__Exercise tasks__.
• a. Reproduce the Dorothy Arzner passage word for word from "Dorothy Arzner was born" to "film director ever.".
• b. List every person named in the Dorothy Arzner passage.
• c. Write the next part of the Dorothy Arzner passage, beginning after its final sentence.

__Passage__.

- - -

Wednesday, January 03, 2018

Born Today in 1897: Film Pioneer, Director Dorothy Arzner

Dorothy Arzner was born today, January 3, in 1897. She was an American film director whose career in feature films spanned from the silent era of the late 1920s into the early 1940s. In fact, Dorothy Arzner was the only female director working in the 1930s in the United States. She was one of the very few women who established a name for herself as a director in the American film industry during this time. 

She directed about 20 films over the course or her career and later in life taught filmmaking, including student Francis Ford Coppola at UCLA. She remains the most prolific female film director ever.

Born in San Francisco, California, Dorothy grew up in Los Angeles, where her father, Louis Arzner, owned a restaurant frequented by many Hollywood celebrities. After finishing high school, she enrolled at the University of Southern California with hopes of becoming a doctor. She even went as far as spending two years as a pre-med student at the University of Southern California.

- - -

__Provided data__.
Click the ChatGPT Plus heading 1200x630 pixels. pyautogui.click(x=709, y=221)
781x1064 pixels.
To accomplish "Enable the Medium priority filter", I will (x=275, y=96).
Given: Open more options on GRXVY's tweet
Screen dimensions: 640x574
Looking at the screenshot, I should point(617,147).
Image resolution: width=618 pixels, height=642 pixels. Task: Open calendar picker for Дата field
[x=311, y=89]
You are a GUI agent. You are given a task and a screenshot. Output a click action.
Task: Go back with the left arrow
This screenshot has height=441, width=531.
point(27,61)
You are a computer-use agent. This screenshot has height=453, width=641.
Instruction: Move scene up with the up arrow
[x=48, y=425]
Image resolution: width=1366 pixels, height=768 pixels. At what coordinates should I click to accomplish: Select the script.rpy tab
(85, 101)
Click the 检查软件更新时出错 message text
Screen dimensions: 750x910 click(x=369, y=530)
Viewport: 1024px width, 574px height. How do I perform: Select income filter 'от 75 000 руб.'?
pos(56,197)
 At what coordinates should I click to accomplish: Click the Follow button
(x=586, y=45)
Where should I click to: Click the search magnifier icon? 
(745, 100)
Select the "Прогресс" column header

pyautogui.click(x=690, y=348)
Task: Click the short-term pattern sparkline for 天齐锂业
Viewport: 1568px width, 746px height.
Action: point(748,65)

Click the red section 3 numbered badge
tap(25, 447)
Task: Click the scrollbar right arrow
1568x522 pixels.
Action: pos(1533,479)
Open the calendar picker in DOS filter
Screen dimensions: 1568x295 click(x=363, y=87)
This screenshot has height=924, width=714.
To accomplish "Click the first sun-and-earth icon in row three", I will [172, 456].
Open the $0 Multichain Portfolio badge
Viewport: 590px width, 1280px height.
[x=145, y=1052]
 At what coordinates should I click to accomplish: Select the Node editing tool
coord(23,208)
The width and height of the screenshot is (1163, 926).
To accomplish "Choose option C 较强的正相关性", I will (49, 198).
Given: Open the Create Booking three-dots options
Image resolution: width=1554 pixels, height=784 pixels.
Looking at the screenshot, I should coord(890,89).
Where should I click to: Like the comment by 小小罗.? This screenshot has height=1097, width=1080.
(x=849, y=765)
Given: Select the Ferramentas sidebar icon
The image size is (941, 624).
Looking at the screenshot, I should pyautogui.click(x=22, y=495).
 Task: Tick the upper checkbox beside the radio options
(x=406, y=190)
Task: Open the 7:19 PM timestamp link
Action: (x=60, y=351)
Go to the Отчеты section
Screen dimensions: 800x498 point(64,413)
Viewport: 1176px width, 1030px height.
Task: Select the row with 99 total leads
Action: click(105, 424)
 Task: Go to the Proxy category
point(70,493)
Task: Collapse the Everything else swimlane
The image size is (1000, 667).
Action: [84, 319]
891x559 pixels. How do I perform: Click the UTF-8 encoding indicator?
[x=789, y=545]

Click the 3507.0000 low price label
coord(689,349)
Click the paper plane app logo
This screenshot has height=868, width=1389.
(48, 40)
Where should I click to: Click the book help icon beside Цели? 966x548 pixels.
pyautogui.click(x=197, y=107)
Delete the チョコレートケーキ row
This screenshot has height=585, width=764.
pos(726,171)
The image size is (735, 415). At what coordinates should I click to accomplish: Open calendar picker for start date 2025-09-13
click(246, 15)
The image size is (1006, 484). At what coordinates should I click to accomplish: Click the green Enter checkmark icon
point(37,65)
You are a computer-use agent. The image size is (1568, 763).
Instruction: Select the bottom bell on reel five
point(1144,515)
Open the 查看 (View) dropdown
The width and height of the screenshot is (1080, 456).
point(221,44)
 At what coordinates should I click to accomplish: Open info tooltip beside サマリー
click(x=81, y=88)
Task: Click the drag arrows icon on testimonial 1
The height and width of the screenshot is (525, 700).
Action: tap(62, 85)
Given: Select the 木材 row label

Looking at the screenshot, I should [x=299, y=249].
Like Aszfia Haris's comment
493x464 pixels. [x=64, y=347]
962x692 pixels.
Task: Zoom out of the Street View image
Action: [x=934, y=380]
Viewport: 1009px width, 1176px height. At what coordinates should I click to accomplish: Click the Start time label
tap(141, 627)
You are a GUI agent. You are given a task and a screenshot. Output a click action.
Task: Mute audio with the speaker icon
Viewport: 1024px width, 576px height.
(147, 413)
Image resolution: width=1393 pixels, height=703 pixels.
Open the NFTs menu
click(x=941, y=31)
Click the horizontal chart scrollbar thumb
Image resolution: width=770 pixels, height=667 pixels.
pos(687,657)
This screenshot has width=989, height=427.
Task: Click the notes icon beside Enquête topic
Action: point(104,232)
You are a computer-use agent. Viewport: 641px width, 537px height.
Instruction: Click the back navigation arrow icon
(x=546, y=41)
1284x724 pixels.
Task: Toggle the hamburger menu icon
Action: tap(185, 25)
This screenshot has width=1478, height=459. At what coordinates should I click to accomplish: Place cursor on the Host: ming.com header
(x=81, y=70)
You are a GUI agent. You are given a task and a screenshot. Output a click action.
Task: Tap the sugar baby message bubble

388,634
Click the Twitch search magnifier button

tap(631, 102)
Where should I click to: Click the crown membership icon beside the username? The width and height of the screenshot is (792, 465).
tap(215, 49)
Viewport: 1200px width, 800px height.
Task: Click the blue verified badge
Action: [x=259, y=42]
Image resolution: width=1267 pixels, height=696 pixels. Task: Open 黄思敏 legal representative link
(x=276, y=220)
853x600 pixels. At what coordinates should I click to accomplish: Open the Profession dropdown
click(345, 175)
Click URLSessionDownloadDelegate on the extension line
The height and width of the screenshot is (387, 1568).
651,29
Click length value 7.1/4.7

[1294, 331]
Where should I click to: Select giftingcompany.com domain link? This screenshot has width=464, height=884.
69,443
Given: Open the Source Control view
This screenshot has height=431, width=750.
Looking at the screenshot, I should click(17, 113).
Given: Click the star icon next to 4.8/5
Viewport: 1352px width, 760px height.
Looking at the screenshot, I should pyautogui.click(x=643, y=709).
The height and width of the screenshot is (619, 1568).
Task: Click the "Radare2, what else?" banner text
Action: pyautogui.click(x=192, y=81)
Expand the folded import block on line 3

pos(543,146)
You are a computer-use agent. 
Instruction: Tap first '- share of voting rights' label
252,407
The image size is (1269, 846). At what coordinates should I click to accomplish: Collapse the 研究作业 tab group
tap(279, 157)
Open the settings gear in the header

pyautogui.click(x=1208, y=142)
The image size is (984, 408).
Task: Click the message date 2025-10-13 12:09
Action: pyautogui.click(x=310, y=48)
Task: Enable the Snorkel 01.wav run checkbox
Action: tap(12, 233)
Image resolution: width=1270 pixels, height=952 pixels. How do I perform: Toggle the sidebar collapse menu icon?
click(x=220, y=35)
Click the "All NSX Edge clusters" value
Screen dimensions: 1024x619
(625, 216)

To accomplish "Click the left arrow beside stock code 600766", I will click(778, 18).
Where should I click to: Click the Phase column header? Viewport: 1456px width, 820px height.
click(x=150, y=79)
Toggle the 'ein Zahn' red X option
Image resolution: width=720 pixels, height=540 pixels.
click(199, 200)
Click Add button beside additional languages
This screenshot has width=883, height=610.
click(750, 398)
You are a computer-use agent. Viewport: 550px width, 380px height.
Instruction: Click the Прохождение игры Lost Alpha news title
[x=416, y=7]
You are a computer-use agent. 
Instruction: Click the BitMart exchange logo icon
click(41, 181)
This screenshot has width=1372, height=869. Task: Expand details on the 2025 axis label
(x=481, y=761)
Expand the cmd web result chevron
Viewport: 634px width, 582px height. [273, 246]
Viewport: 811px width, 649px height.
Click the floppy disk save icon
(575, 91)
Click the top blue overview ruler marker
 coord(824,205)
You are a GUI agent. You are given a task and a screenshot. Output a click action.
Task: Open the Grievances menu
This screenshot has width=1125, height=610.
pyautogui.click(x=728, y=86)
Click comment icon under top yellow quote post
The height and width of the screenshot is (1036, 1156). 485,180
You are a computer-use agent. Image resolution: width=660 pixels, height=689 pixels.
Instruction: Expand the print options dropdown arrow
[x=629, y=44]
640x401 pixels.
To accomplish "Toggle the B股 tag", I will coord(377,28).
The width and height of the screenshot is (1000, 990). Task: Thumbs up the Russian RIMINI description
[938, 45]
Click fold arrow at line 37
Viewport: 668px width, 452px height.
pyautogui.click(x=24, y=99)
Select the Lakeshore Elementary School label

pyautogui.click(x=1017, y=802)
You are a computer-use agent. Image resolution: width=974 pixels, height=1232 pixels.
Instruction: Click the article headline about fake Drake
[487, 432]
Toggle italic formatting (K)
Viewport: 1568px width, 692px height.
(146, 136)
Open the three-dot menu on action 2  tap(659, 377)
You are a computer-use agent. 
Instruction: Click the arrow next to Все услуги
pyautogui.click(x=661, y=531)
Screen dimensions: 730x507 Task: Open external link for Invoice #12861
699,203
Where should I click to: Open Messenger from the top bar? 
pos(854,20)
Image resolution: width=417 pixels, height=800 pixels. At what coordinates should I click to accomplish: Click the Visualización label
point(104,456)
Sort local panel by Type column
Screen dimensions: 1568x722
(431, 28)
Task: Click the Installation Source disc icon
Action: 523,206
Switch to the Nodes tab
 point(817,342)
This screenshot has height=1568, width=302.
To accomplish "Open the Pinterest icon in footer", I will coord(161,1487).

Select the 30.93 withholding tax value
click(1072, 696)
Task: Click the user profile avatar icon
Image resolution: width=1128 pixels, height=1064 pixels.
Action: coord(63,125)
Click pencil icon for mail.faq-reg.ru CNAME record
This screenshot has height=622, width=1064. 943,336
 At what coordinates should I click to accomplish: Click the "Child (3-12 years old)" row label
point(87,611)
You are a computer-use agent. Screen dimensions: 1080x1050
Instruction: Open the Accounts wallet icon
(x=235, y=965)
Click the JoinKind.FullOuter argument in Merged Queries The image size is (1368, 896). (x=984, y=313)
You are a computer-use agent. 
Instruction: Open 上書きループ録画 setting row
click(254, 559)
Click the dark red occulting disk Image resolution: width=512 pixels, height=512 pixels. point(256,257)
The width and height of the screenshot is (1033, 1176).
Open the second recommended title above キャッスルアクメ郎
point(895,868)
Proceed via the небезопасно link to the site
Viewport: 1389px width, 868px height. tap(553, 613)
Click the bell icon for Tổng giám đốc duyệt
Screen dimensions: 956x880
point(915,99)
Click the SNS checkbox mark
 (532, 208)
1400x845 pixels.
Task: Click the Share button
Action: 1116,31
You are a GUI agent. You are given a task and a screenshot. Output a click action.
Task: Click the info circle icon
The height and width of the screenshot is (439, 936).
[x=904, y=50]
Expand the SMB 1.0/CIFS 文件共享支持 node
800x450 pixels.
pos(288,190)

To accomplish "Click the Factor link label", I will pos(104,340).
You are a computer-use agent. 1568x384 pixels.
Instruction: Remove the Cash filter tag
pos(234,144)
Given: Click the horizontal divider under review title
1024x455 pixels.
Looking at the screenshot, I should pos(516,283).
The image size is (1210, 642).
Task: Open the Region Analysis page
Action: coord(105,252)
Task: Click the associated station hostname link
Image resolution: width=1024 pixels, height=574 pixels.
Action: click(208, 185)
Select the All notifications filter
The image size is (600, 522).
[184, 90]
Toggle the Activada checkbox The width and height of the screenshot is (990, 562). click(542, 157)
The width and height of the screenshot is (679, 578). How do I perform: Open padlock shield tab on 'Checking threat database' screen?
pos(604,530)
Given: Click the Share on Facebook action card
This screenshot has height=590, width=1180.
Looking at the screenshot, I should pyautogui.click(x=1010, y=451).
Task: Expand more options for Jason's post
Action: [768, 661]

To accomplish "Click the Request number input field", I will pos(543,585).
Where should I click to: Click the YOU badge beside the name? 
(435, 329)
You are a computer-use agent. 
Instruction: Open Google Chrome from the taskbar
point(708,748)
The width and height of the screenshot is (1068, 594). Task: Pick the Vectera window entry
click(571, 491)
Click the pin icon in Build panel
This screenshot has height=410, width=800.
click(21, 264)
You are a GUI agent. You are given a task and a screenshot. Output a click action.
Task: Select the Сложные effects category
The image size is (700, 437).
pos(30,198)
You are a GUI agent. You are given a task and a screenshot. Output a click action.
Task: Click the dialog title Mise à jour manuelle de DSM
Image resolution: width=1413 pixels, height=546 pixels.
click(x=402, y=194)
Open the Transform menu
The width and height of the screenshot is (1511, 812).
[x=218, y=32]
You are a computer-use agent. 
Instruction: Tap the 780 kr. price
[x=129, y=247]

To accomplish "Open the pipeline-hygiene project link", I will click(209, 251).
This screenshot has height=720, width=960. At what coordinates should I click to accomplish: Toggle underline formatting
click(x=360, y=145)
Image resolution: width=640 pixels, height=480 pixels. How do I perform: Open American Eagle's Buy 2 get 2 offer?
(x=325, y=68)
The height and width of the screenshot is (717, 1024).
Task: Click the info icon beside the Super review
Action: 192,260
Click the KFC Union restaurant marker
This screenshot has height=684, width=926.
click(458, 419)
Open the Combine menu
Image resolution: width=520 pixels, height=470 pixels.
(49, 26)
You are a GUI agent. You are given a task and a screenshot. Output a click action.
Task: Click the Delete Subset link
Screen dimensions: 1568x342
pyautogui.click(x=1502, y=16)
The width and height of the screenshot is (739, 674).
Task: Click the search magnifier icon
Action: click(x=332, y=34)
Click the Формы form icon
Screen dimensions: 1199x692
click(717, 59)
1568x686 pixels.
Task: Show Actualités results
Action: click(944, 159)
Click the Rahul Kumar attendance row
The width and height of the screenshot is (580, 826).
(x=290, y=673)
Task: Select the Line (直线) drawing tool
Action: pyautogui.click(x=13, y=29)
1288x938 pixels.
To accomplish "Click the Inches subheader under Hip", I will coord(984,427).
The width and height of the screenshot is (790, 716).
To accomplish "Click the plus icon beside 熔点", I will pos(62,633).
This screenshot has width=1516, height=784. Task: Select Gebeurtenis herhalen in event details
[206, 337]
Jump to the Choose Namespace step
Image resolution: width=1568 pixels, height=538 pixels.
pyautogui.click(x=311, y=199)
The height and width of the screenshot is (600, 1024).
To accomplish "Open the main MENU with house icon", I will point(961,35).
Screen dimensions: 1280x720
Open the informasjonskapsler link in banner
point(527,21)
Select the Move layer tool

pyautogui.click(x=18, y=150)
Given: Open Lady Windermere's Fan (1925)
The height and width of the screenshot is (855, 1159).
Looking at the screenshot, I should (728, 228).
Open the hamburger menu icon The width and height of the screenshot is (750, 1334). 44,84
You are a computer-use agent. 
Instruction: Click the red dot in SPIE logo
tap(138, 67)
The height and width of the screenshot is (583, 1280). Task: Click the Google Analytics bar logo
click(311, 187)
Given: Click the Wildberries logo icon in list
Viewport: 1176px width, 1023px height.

- - -

__Answers for this exercise__.
• a.
Dorothy Arzner was born today, January 3, in 1897. She was an American film director whose career in feature films spanned from the silent era of the late 1920s into the early 1940s. In fact, Dorothy Arzner was the only female director working in the 1930s in the United States. She was one of the very few women who established a name for herself as a director in the American film industry during this time. 

She directed about 20 films over the course or her career and later in life taught filmmaking, including student Francis Ford Coppola at UCLA. She remains the most prolific female film director ever.

• b. Dorothy Arzner, Francis Ford Coppola, Louis Arzner

• c.
During World War I, she left school to work overseas in the ambulance corps. By the time the war ended, she decided against returning to her medical studies and, after a visit to a movie studio, decided to pursue a career as a film director. "I remember making the observation, 'if one was going to be in the movie business, one should be a director because he was the one who told everyone else what to do,'" she said.

Through connections Arzner got a job as a stenographer in 1919 at the studio, which later became Paramount Pictures. She moved on to be a script writer, was promoted to film editor within 6 months and quickly mastered the job. Her first assignment as an editor was in 1922 for the renowned classic Blood and Sand, starring Rudolph Valentino.

Arzner achieved a great deal of clout, along with her work on over 50 other films at Paramount. She eventually threatened to move to rival Columbia Studios unless given a directorial position. Paramount conceded in 1927, putting her in charge of the film Fashions for Women, which became a financial success.

At Paramount, Arzner directed Clara Bow's first talkie, The Wild Party (1929). To allow Bow to move freely on the set, Arzner had technicians rig a microphone onto a fishing rod, essentially creating the first boom mike. She did not, however, take out a patent. One year later, one was filed for a very similar sound-recording device by Edmund H Hansen, a sound engineer at the Fox Film Corporation. Although not the first to patent the boom microphone, Arzner is still credited with its invention.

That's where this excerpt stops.